NH41B-1810
Mapping Shallow Landslide Slope Inestability at Large Scales Using Remote Sensing and GIS
Thursday, 17 December 2015
Poster Hall (Moscone South)
Cheila Avalon Cullen1, Sina Kashuk1, Marouane Temimi2, Rafa Suhili2 and Reza Khanbilvardi3, (1)CUNY-NOAA CREST, New York, NY, United States, (2)NOAA-CREST/City College, CUNY, New York, NY, United States, (3)CUNY-Civil Engineering T-107, New York, NY, United States
Abstract:
Rainfall induced landslides are one of the most frequent hazards on slanted terrains. They lead to great economic losses and fatalities worldwide. Most factors inducing shallow landslides are local and can only be mapped with high levels of uncertainty at larger scales.
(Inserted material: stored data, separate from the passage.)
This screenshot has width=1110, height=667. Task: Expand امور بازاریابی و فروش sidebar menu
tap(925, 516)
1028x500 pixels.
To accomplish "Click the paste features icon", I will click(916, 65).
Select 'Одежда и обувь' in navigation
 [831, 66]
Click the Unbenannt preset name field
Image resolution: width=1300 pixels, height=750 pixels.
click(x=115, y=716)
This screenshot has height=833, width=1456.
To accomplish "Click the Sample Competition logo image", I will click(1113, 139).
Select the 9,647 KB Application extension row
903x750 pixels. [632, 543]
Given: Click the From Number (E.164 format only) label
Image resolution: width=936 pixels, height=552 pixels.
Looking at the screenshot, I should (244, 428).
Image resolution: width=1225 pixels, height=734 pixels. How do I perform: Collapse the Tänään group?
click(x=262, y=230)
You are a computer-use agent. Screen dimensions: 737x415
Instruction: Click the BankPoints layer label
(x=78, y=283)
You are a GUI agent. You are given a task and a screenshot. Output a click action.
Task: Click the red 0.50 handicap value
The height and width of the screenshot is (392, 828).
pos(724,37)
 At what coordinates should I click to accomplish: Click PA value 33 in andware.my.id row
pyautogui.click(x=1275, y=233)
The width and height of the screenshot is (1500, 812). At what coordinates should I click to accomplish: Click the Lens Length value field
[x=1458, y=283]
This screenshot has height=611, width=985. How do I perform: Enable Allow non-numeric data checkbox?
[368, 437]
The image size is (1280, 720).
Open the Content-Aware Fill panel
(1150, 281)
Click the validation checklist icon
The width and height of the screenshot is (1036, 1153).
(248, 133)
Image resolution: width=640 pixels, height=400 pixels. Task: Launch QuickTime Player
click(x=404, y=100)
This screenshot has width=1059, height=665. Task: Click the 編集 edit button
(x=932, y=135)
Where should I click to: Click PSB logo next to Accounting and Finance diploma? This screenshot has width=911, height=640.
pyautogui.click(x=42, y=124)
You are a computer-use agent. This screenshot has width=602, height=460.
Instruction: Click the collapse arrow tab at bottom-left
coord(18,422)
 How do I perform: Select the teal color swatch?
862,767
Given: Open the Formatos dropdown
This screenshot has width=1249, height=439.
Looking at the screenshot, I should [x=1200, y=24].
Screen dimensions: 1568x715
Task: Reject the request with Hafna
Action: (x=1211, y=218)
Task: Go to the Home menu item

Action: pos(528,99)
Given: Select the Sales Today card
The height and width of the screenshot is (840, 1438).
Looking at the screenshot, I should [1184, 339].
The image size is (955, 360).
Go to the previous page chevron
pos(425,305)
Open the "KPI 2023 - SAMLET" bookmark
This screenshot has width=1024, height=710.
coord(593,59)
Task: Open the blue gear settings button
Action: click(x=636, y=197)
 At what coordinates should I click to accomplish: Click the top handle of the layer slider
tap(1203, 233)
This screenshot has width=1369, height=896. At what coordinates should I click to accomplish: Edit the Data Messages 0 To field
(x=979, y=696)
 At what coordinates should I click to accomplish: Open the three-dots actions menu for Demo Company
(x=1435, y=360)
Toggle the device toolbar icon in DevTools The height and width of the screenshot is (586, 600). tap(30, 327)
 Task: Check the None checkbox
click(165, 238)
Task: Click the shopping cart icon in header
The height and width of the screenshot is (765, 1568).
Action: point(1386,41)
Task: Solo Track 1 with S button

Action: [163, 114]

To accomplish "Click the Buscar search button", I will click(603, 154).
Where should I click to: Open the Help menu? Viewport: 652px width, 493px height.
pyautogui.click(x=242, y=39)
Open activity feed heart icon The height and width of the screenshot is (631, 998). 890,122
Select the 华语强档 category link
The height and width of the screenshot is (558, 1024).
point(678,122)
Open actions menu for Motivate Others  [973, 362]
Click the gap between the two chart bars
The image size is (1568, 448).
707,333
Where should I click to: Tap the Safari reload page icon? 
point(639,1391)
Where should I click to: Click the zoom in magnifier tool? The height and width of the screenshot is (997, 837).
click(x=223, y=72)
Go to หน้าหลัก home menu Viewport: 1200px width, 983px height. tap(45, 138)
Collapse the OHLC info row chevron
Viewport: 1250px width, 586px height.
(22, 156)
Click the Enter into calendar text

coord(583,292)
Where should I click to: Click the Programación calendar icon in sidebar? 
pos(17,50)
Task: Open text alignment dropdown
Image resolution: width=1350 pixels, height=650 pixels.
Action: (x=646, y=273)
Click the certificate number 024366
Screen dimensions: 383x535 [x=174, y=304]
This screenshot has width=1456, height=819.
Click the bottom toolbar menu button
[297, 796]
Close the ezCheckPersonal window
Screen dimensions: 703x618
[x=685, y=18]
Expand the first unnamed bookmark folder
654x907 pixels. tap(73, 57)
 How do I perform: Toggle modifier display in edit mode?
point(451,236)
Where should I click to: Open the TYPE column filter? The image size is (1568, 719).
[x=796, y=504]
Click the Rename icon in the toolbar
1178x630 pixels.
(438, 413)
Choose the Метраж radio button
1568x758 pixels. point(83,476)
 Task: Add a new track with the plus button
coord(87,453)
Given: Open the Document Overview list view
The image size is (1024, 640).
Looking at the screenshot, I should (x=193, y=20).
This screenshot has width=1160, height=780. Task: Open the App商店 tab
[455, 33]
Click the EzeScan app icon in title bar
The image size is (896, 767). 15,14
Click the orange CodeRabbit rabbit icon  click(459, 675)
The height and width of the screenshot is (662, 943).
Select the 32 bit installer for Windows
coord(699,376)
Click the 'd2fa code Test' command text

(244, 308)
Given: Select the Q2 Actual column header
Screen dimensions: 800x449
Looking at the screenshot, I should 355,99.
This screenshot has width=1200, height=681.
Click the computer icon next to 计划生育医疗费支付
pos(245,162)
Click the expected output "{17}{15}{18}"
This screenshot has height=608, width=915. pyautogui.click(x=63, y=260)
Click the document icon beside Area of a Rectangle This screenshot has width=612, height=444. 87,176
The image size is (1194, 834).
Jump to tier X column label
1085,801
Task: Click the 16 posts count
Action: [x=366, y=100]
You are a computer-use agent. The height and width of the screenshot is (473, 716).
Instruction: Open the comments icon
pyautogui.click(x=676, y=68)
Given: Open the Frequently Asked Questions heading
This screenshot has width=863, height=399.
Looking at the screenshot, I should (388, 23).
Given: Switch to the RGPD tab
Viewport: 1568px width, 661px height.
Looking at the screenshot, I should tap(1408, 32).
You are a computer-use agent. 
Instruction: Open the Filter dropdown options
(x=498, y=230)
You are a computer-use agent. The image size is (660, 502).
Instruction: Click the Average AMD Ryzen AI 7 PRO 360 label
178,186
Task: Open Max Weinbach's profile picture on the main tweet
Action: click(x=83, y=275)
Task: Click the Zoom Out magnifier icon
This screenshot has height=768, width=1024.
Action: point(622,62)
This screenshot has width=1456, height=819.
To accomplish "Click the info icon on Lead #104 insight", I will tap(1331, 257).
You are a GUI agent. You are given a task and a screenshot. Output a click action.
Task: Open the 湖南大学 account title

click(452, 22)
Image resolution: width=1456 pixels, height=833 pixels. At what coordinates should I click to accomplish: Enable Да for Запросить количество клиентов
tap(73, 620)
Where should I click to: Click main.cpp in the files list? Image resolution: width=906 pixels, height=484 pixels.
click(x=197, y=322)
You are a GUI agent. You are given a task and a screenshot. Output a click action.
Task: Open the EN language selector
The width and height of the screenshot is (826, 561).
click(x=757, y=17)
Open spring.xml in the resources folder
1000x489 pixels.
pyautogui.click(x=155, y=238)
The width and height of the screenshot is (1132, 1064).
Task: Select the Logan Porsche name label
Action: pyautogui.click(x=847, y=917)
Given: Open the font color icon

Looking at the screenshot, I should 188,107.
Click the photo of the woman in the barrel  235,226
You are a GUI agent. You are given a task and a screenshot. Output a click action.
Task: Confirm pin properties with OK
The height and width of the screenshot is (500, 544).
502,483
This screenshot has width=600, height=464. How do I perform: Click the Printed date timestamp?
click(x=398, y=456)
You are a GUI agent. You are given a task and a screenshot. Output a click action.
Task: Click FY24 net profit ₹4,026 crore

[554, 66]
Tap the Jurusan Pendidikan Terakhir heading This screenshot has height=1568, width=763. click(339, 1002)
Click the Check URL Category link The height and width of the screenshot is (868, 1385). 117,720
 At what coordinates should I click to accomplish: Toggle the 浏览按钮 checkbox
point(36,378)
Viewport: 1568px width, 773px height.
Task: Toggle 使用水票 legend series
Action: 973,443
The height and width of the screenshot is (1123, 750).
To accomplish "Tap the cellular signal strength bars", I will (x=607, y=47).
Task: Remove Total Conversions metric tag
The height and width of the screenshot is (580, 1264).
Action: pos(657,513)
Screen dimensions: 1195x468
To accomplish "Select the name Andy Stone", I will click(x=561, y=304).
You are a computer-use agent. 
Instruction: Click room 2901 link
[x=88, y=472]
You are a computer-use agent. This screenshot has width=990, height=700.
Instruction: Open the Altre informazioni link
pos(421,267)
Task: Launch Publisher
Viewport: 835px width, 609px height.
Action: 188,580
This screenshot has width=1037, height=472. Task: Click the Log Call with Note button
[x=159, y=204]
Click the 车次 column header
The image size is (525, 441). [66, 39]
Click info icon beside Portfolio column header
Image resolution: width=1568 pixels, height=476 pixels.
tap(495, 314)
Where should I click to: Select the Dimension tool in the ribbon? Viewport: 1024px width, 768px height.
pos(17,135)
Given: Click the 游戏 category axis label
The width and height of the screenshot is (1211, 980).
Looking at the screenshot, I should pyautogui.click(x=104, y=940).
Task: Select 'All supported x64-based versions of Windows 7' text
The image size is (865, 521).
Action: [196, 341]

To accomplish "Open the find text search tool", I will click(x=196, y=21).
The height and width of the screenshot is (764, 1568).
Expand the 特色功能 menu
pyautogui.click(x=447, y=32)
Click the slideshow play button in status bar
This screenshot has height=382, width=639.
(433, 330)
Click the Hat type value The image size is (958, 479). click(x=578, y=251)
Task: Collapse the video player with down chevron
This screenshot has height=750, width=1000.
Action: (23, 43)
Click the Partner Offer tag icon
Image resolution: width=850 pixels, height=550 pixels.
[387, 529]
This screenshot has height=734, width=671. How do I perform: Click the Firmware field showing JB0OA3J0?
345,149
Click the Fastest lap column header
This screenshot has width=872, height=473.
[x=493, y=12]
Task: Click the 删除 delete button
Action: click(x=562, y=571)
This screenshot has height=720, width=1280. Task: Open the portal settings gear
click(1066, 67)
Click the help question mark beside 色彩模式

This work presents an attempt to determine slope instability at large scales. Buffer and threshold techniques are used to downscale areas and minimize uncertainties. Four static parameters (slope angle, soil type, land cover and elevation) for 261 shallow rainfall-induced landslides in the continental United States are examined. ASTER GDEM is used as bases for topographical characterization of slope and buffer analysis. Slope angle threshold assessment at the 50, 75, 95, 98, and 99 percentiles is tested locally. Further analysis of each threshold in relation to other parameters is investigated in a logistic regression environment for the continental U.S. It is determined that lower than 95-percentile thresholds under-estimate slope angles. Best regression fit can be achieved when utilizing the 99-threshold slope angle. This model predicts the highest number of cases correctly at 87.0% accuracy. A one-unit rise in the 99-threshold range increases landslide likelihood by 11.8%. The logistic regression model is carried over to ArcGIS where all variables are processed based on their corresponding coefficients. A regional slope instability map for the continental United States is created and analyzed against the available landslide records and their spatial distributions. It is expected that future inclusion of dynamic parameters like precipitation and other proxies like soil moisture into the model will further improve accuracy.